A strength of our study is the use of weights calculated by Statistics Sweden, as this approach improves the representativeness of the estimated prevalence and comparisons. However, the strata for sick-leave means we used an approximately equal proportion of subjects with and without sick-leave for more than 45 consecutive days, and it is likely that the proportions in the general population are different. Therefore, estimated proportions of comorbidities are more precise than estimations of the secondary consequences and pain aspects associated with sick leave.

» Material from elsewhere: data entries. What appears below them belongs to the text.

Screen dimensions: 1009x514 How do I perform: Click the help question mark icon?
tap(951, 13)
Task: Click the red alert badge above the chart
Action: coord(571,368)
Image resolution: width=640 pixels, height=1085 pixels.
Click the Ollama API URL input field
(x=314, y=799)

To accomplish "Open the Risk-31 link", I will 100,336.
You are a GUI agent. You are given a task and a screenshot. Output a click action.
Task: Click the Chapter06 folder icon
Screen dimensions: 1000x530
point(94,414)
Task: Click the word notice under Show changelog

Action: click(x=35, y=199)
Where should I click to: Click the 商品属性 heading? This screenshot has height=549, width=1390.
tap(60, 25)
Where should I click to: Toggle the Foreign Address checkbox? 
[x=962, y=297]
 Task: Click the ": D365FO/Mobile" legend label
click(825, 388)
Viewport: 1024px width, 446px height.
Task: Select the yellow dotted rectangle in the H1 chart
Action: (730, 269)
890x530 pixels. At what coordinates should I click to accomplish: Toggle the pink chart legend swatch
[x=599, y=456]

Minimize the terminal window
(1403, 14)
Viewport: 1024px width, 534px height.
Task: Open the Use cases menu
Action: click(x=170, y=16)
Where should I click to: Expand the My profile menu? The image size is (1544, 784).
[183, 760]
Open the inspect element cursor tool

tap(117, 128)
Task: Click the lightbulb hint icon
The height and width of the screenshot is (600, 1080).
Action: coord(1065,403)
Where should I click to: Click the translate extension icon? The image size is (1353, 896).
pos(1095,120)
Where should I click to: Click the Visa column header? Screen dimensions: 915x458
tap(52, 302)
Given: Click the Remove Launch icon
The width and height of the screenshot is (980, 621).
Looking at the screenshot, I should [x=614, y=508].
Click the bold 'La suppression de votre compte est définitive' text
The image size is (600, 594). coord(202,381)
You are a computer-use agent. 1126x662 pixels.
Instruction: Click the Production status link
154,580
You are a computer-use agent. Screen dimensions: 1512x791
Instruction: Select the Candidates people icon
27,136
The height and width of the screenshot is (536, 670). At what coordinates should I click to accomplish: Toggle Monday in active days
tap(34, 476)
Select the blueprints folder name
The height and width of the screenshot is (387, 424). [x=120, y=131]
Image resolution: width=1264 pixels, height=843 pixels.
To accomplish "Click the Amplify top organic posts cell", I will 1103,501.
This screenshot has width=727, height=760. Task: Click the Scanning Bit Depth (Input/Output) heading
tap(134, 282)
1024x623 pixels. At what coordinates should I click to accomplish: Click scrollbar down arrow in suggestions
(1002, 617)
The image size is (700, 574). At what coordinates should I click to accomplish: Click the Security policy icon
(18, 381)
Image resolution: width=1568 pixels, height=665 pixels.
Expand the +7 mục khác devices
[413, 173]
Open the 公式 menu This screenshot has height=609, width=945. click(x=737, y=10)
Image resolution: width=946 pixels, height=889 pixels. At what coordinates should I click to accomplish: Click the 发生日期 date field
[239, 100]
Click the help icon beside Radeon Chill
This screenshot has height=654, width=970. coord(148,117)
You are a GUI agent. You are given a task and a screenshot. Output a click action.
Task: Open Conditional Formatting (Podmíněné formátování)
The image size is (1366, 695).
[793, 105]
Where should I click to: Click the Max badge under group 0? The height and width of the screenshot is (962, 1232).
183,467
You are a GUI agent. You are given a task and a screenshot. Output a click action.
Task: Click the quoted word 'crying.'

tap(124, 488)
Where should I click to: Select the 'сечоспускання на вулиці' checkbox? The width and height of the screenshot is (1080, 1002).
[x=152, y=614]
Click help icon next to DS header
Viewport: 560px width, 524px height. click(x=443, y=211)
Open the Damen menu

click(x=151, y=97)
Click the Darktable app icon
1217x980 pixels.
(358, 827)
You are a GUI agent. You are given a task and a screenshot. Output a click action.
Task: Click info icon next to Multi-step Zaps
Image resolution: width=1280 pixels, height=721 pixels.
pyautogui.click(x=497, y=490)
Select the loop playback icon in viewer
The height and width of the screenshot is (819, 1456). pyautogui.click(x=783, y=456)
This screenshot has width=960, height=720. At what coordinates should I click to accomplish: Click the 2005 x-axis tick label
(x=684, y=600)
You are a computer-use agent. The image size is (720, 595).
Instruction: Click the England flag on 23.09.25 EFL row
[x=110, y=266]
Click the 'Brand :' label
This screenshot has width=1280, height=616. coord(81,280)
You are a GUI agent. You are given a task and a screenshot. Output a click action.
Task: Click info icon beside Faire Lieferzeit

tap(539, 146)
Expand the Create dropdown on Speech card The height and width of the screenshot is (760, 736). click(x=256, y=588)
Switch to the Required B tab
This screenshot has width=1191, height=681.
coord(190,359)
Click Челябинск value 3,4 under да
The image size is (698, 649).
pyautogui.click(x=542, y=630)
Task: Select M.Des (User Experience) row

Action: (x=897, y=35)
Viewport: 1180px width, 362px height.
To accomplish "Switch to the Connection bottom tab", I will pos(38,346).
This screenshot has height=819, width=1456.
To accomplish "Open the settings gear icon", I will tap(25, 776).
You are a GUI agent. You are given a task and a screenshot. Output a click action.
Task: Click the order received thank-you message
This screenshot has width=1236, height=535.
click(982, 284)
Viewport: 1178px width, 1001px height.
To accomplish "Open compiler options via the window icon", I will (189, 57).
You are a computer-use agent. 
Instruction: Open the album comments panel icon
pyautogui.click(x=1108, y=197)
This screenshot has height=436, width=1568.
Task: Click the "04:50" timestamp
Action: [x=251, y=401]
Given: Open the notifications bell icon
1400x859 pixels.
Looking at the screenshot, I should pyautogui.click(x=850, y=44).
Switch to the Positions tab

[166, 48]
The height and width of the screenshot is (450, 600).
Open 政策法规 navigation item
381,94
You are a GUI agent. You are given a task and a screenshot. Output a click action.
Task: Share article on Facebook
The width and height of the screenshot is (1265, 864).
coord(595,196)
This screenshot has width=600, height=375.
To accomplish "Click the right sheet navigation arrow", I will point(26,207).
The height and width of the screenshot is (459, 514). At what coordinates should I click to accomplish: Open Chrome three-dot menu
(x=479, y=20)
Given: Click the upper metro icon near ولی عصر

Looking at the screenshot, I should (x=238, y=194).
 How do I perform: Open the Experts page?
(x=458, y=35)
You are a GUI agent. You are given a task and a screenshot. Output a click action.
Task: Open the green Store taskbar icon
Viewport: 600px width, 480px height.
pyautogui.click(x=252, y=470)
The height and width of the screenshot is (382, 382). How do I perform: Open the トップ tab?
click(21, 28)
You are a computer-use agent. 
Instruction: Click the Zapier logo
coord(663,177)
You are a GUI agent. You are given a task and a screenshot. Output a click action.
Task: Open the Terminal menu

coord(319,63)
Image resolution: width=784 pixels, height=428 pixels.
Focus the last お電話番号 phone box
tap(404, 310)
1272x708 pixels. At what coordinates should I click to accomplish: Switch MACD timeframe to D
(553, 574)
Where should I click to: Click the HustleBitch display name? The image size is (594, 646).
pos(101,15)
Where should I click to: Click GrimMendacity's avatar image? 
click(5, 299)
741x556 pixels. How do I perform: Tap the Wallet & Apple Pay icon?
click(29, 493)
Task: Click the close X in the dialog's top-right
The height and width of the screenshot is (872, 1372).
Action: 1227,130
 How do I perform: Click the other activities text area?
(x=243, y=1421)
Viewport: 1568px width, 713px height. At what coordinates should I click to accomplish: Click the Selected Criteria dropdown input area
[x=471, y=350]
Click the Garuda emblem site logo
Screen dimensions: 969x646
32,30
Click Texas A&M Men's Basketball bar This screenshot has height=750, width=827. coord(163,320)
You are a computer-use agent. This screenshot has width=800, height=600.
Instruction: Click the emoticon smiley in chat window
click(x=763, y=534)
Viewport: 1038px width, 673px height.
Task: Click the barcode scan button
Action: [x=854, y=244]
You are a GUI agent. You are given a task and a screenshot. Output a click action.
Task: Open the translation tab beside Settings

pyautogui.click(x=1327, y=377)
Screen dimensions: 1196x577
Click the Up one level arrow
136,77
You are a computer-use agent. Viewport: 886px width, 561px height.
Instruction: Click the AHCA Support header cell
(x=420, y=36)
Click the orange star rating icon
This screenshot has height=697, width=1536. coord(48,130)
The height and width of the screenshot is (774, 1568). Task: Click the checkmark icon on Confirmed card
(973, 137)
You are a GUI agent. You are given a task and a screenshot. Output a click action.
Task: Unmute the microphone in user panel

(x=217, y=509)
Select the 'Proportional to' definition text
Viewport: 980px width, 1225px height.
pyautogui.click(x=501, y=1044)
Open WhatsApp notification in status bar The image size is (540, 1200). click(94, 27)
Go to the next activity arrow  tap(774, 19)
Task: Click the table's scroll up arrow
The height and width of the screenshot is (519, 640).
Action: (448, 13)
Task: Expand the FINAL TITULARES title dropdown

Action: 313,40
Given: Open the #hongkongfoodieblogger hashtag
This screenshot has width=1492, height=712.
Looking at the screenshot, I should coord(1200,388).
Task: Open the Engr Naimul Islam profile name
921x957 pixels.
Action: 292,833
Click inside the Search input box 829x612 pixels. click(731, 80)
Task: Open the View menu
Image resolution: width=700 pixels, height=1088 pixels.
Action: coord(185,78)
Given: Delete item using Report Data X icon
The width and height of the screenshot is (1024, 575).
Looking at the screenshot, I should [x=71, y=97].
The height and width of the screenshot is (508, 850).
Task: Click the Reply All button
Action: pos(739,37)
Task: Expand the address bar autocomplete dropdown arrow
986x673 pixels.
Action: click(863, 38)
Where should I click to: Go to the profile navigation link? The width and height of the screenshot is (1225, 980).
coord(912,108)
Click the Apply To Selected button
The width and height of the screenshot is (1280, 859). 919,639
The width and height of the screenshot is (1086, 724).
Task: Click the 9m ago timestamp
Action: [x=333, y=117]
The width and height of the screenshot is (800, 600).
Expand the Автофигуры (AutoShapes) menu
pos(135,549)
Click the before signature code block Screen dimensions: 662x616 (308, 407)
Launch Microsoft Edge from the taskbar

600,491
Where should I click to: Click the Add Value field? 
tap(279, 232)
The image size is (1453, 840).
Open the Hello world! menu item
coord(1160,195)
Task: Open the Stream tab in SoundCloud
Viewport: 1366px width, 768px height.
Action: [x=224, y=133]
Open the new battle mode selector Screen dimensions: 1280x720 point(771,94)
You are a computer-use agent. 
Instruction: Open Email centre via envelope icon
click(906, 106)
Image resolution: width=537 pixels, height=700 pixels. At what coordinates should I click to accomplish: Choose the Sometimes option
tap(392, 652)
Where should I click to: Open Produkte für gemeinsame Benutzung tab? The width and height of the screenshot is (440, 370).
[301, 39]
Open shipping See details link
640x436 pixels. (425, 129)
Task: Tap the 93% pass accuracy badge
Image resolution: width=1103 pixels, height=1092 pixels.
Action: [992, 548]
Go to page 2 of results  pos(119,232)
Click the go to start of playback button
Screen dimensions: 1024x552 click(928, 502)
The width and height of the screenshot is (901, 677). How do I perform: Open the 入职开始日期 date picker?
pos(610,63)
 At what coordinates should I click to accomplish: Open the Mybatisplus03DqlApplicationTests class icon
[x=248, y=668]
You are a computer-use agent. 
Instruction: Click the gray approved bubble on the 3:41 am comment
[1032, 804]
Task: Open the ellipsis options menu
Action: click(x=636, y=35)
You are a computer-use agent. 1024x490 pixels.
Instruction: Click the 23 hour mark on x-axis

There are some limitations of the present epidemiological study. Due to the nature of data collection it is not possible to investigate specific pain conditions in relation to non-specific pain conditions. Unfortunately, there are no valid algorithms that can be used for identifying a broad spectrum of specific pain conditions (diagnoses) in postal questionnaires used within the field of epidemiology. Clinical examinations are needed for diagnosing specific pain conditions.

A methodological issue important to note is the large amount of pairwise comparisons included in the study, therefore a significance level of 0.01 was chosen rather than 0.05. This lower p-value was chosen as some inferential conclusions are drawn, even if the main aim of the study is of a more descriptive nature. The issue of multiple testing might therefore not be a major concern both due to the descriptive nature of the study, and due to the fact that many of the p-values appear in nice patterns, not randomly.

Conclusions

This study shows that there is an association between increased spreading of pain and prevalence of heart disease, hypertension, more severe pain characteristics (i.e., intensity, frequency and duration), problems with common daily activities and increased health care seeking. The most affected group was the WSP, the least affected group was the LP, and to considerable extent the intermediate group was RP. The transitions between the pain categories warrant future research that broadly investigates factors including reliabilty aspects that increase and decrease pain in the short- and long-term perspectives.

When clinically examining the patient with widespread pain it is important to pay attention to comorbidities in order to adequately plan treatments and interventions.